I'm not very expert C^\infty_0 may or may not be Frechet space, depending upon the topology we are considering...for example with the uniform convergence topology it is not metrizable, and that is the topology used to define distributions, so is misleading to say that c^\infty_o is a frechèt space.

The statement "C^infty_0 is a frechet space" is meaningless unless we specify the topology we are using; indeed interesting topologies on this space does not make it into a frechet space. Usually two topologies are used: the first one, the uniform convergence topology, is metrizable but not complete. The other one, the topology introduced by schwartz, is complete (in a generalized sense) but not metrizable, and is the one used to define distributions. In neither case C_0^\infty is a Frechet space. Of course one can also think to that space with the sup norm but that is quite unnatural since immediately afterwards the article claims its dual is the space of distributions, so i argue we are considering the schwartz topology. —Preceding unsigned comment added by 193.204.167.87 (talk) 15:28, 22 November 2007 (UTC)[reply]

Example

Correct me if I'm wrong, but the piecewise example in the article is not continuous, and does not match the graph. By l'hopital, the limit at 1 or -1 is one, because "1/(x^2-1)" converges to 0 at 1. (The limit equals "0/2x = 0"). This can be fixed by simply subtracting 1 from that secton of the function. Correct? 72.57.117.231 (talk) 16:11, 6 April 2010 (UTC)

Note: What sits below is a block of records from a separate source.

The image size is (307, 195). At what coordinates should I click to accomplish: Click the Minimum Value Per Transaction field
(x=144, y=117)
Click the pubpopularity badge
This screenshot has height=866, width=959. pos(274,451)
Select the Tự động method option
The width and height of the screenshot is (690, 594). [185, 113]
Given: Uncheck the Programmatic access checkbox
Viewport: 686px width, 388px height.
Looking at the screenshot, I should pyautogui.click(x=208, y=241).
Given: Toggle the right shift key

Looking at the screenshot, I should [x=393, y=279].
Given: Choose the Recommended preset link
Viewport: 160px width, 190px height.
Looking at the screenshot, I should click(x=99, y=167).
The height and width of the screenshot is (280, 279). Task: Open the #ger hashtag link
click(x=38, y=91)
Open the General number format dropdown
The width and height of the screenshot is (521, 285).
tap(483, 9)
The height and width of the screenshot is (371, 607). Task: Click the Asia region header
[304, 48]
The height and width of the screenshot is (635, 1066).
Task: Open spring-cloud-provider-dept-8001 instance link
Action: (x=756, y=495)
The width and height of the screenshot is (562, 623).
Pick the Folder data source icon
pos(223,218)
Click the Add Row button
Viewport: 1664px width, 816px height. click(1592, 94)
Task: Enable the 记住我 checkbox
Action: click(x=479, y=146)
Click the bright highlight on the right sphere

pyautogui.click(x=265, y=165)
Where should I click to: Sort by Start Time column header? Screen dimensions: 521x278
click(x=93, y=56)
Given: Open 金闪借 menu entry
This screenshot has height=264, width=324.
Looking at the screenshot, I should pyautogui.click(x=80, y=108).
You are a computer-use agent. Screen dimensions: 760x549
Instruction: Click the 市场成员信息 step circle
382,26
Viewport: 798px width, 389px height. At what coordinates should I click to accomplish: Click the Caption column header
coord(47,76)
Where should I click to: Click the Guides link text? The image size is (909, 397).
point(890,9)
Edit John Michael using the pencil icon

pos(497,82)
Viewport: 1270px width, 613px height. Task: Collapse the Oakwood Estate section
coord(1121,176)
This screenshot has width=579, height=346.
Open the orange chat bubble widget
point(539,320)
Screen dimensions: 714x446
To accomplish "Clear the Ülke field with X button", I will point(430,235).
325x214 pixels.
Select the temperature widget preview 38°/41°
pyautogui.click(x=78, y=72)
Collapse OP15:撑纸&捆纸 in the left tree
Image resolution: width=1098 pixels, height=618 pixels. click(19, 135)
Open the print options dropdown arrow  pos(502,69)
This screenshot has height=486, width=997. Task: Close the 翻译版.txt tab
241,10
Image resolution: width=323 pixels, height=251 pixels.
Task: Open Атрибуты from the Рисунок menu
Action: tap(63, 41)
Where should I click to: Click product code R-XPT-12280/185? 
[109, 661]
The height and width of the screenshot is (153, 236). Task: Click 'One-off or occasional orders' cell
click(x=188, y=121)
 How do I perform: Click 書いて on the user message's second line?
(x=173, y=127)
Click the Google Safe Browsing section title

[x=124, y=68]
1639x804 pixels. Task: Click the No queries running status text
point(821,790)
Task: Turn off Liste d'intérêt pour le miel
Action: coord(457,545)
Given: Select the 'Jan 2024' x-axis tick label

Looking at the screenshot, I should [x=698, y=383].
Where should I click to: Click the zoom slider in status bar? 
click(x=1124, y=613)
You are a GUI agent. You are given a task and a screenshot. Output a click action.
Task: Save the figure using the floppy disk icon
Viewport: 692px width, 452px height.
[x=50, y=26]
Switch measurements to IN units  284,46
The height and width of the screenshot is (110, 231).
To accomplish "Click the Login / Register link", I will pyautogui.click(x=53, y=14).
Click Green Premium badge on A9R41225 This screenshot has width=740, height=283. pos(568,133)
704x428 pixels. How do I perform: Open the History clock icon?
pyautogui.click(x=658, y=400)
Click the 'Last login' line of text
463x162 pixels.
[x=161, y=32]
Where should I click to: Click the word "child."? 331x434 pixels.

Nevermind. 1/(x^2-1) is not indeterminate, so l'hopital doesn't apply. 72.57.117.231 (talk) 16:12, 6 April 2010 (UTC)[reply]

Isn't the space of n-dimensional bump functions actually an algebra?

The space of n-dimensional bump functions is closed not only under addition and scalar multiplication, but also under the multiplication of its elements by each other. This makes it into an algebra. Shouldn't this be mentioned in the article?50.203.182.230 (talk) 18:18, 3 June 2020 (UTC)[reply]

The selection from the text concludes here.